MOSCOW — It would have made for one incredible first win for Idaho coach Paul Petrino, but his Vandals’ upset bid fell a quarter short Saturday.

Petrino’s team was tied up in the fourth quarter with Northern Illinois, an Orange Bowl team last season, but the Huskies scored the final 10 points in a 45-35 win in Idaho’s home opener.

The Vandals had lost by 66 points in their first two games, yet still feel an opportunity was missed.

“We’re getting better and I’m happy with that, but just pull out a gun and shoot me in the head if I’m happy with losing,” Petrino said. “I’m proud of them, they keep getting better.”

Idaho (0-3) led by 14 points twice in the first half and took a 28-21 lead into the locker room, but could only manage a 1-yard James Baker TD run with 14 minutes, 19 seconds to play in the second half, which tied it at 35-35.

“I was surprised at their speed, but we knew they would come at us like this,” Northern Illinois defensive end Perez Ford said.

The game featured five fumbles, with Northern Illinois recovering all three of Idaho’s and Idaho fell on both of the Huskies’ loose balls. The Huskies (2-0) turned the Vandals’ last fumble into Mathew Sims’ go-ahead 51-yard field goal with 10:49 to play after Baker coughed it up at Idaho’s own 34.
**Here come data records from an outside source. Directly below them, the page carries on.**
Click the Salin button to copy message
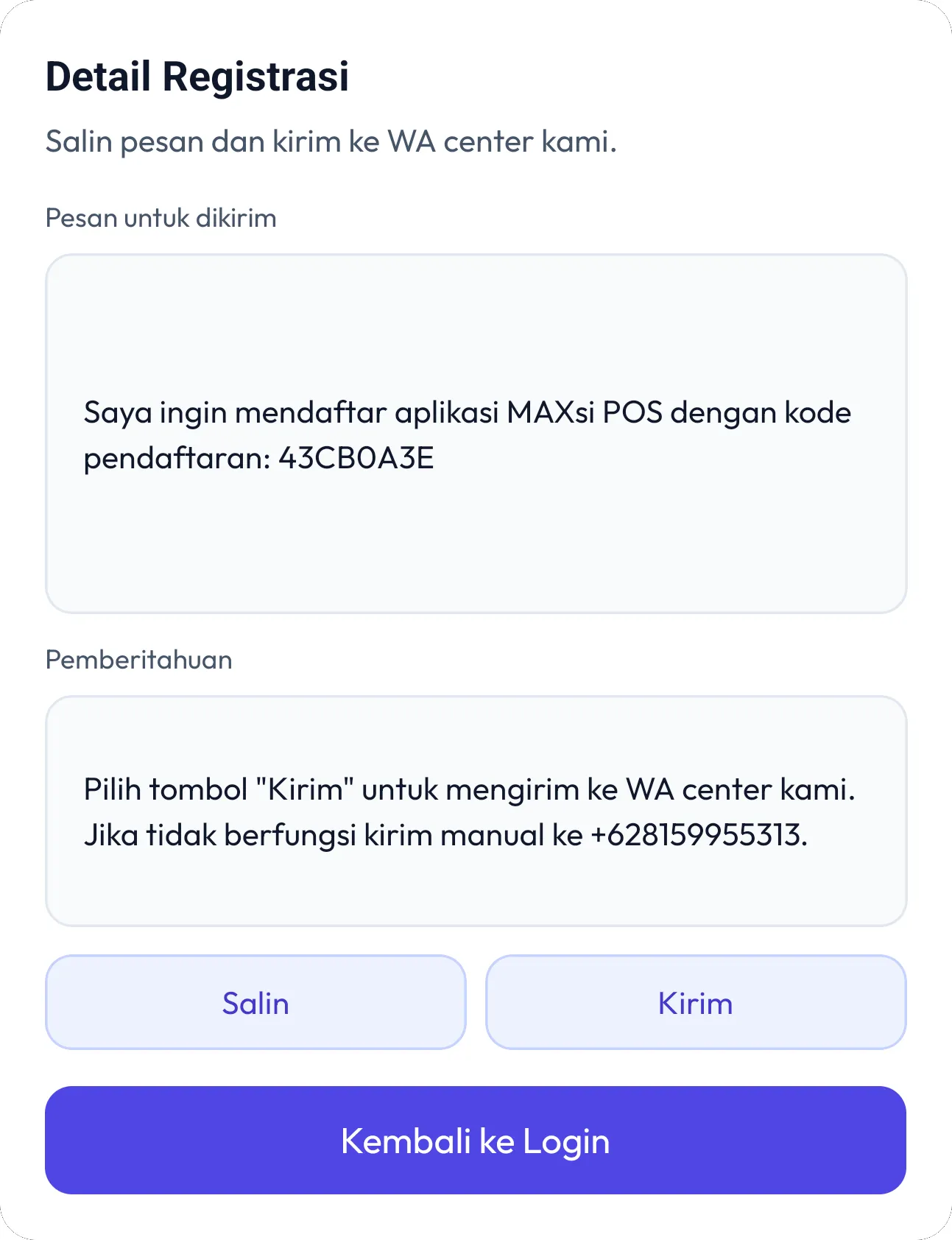Image resolution: width=952 pixels, height=1240 pixels. point(255,1001)
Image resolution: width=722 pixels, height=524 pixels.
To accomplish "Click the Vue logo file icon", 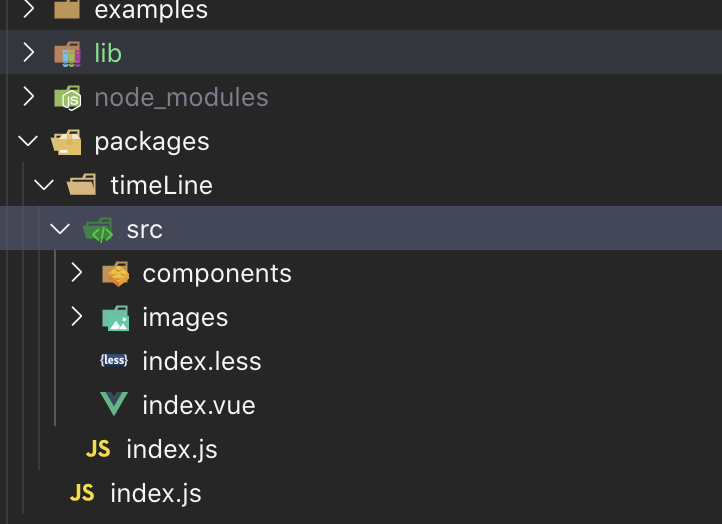I will coord(114,405).
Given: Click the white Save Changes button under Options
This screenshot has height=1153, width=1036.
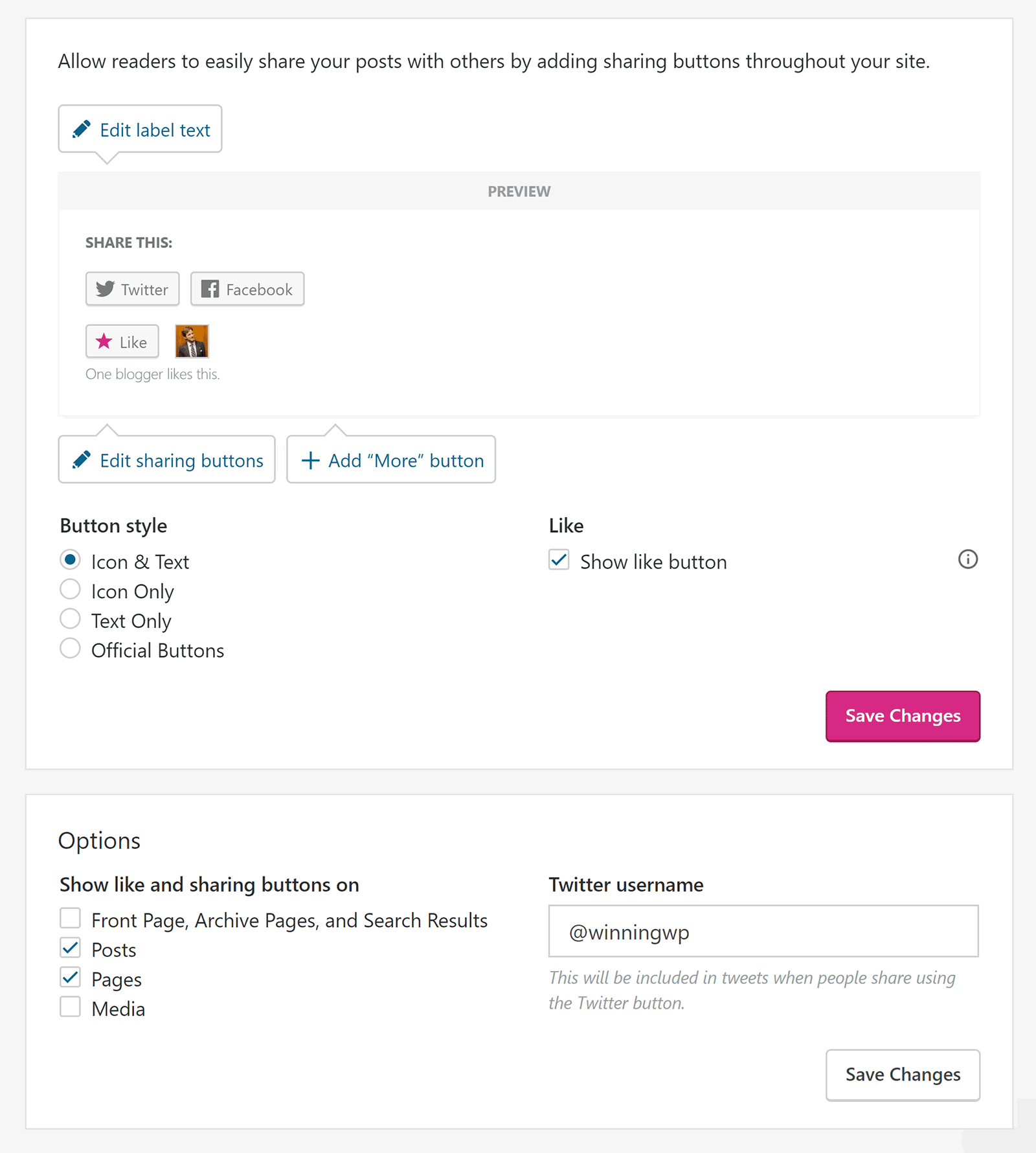Looking at the screenshot, I should (x=903, y=1075).
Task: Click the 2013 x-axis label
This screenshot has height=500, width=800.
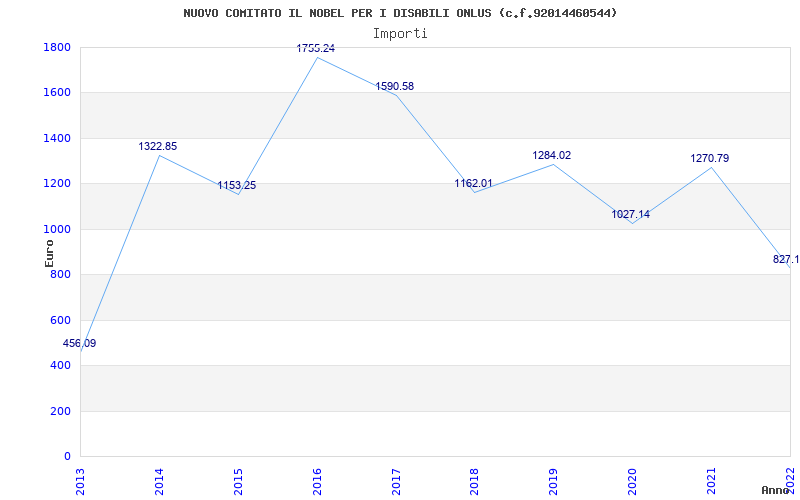Action: coord(80,482)
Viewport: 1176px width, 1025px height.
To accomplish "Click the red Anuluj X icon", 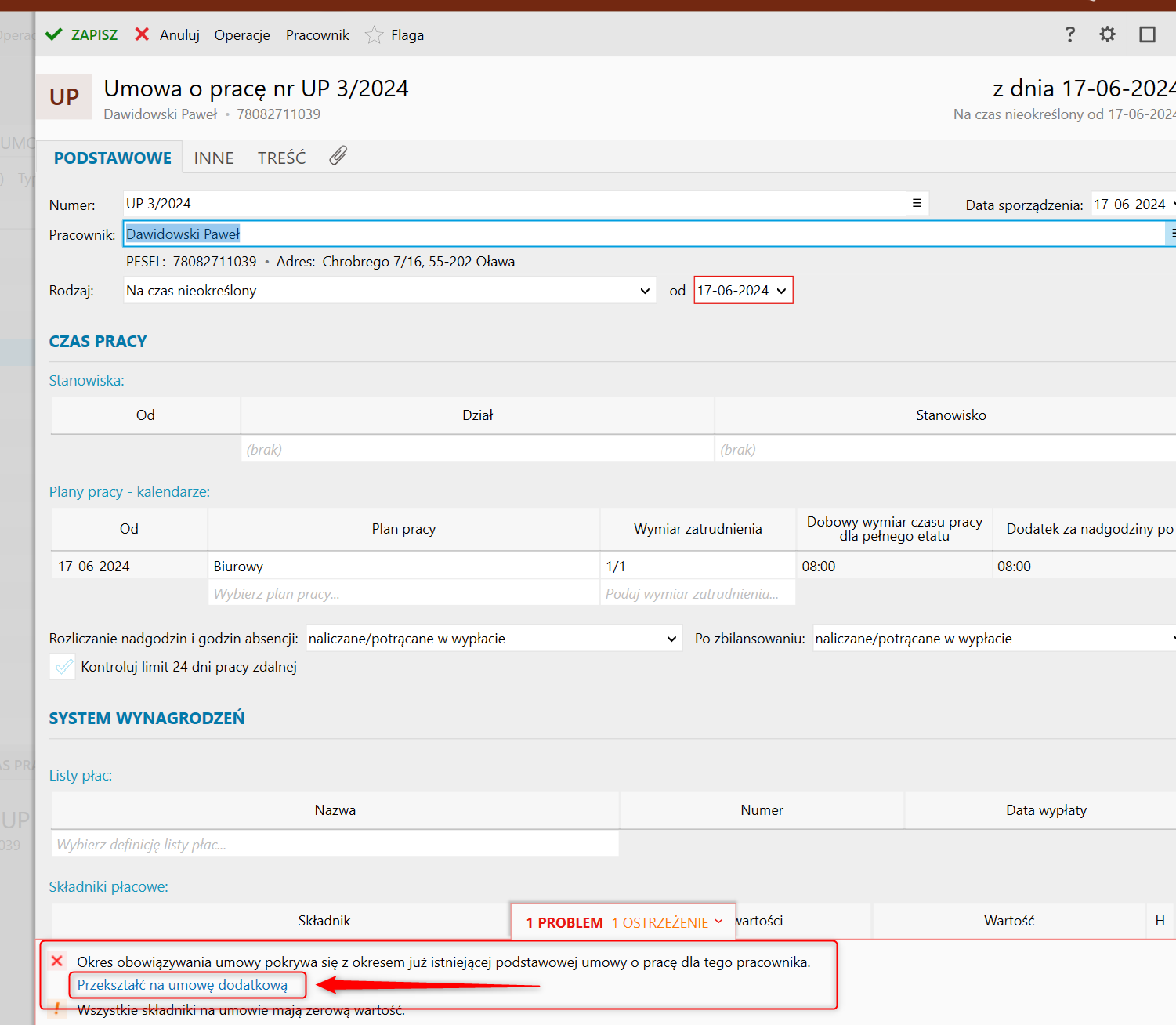I will 142,34.
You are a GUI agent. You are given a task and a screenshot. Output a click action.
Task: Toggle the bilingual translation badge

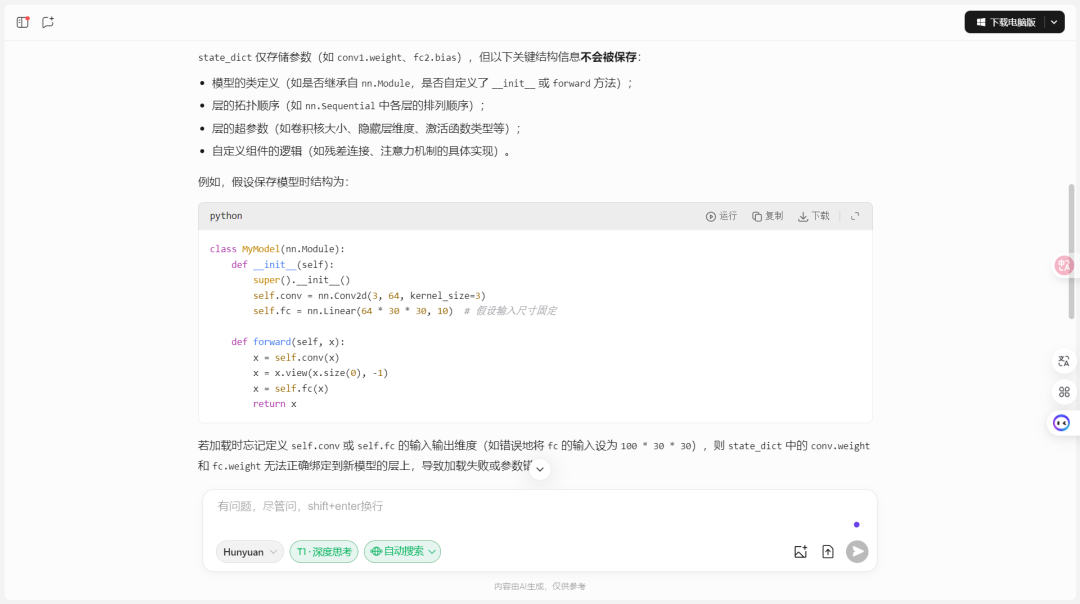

“That’s the difference in the game … that’s a good football team, they were in a BCS bowl last year, they beat Iowa — you can’t fumble three times and think you’re going to win against a good team,” Petrino said. “If we don’t do that, we have a great opportunity to win.”

Northern Illinois quarterback Jordan Lynch, who last season became the only 3,000-yard passer and 1,500-yard rusher in the same season in FBS history, accounted for five touchdowns. He completed 17-of-29 passes for 152 yards with three touchdown passes and ran for 159 yards on 23 attempts, scoring twice.

Lynch’s third touchdown pass, a 13-yarder to tight end Lucas Eakes with 7:25 to play, capped off the scoring.

I’m really happy with the way they responded to all of the adversity,” Northern Illinois coach Rod Carey said. “The fourth quarter is what we pride ourselves on. If it’s a fourth-quarter game, we have that belief that we are going to come through.”

The Vandals used big plays to their advantage with two touchdown passes from Chad Chalich, covering 27 and 37 yards, along with a 37-yard touchdown run by backup Josh McCain that made it 28-14 with 9:35 left before halftime. The Huskies scored 21 unanswered points, taking the lead back on Lynch’s 61-yard touchdown run with 6:12 left in the third quarter.

“Once they have a little bit of momentum, we’ve got to be able to take it away earlier than we did,” Idaho linebacker Broc Westlake said.

Idaho, which had scored two touchdowns in its first two games, had 441 yards of offense, but also yielded nine sacks. The Vandals came into the game having allowed an FBS-worst 12 sacks.

“Our coach really emphasized pass rush, emphasized that we could get after them, that we were a better D-line than they were O-line,” said Ford, who had four tackles for loss, including two sacks.

Chalich completed 13-of-24 passes for 218 yards, while Baker led the way with 73 yards rushing and added 37 yards receiving, scoring three touchdowns. Dezmon Epps had eight catches for 106 yards for Idaho. Tommylee Lewis had 104 yards rushing on four carries and had nine catches for 56 yards for the Huskies.

Clearly not a fan of moral victories, Petrino mixed disappointment with optimism after losing 40-6 and 42-10 in his first two games at the helm.

“We’re improving — we’re a heck of a lot better football team than we were at North Texas, than we were at Wyoming,” he said. “… but if you’re good and bad, you’re not going to beat Northern Illinois. They’re too good of a football team. We showed great improvement, but we’ve got a ways to go still to be tough enough and to have enough courage to fight through the whole thing and find a way to win.”